# L-Arginine



## Jpjcm1 (Oct 30, 2010)

Is anyone taking L-Arginine?  If so, have you noticed any improvements?  I was thinking about taking it but I wanted more information.  i also heard that some supplements have this as an ingredient.


----------



## BillHicksFan (Oct 30, 2010)

Usually it is mixed with other supps such as Beta Alanine and Citrulline Malate to produce more nitric oxide in the bloodstream.
I'm not sure that you'll notice any improvments in hypertrophy however it definitely gives you a better pump in the gym.


----------



## JMRQ (Oct 31, 2010)

I use it to release more HGH at night (and GABA too...)


----------



## LAM (Oct 31, 2010)

it can help to maximize GH output and is also a cheap way to increase nitric oxide (NO) which increases muscle pumps, erections, etc.


----------



## cavtrooper96 (Oct 31, 2010)

Ive heard all of the above. I still dont know if I believe it. Ive used arginine before and am currently using and cant tell any difference. I got a bunch in bulk super cheap so Im just using it up. I wouldnt pay for it. But if you really want some make sure you get it in bulk.


----------



## LAM (Oct 31, 2010)

there's tons of medical study that supports the effects of L-Arginine supplementation and increased NO in the healthy individual but it's effects on GH output are rather subjective.  in bulk it's one of the cheapest supplements next to traditional creatine monohydrate


----------



## cavtrooper96 (Oct 31, 2010)

I still gotta say placebo!

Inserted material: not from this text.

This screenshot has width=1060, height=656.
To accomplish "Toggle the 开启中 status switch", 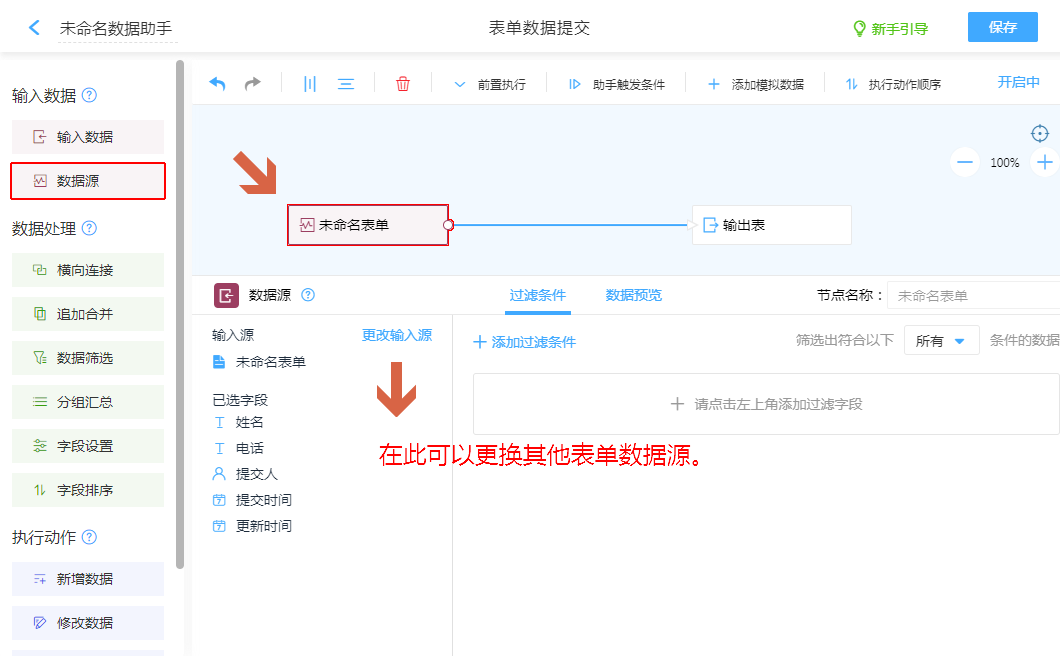I will coord(1018,83).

But its so cheap why not? I know it doesnt give me better pumps.


----------



## nechcs (Nov 1, 2010)

I have taken whiteflood and superpump which both contain L-Arginine.  Both of thos preworkouts gave me a rock hard pump but i stopped taking them cause they made me feel sick after the workout.  So i decided to grab some L-arginine caps the other day i took 1500mg before i went to bed and 1500mg 30mins before workout, didnt feel shit.


----------



## JMRQ (Nov 1, 2010)

So L-Arginine's effect on HGH is debatable, it sounds, but I would HIGHLY RECOMMEND *GABA* !!!

GABA link: http://www.ironmagazineforums.com/supplements/114846-gaba.html


----------



## chocolatemilk (Nov 3, 2010)

i never notice anything from something small time like l-arginine... 

add it with a steroid cycle to accentuate its effects i do it all the time with supplements save them up for a cycle


----------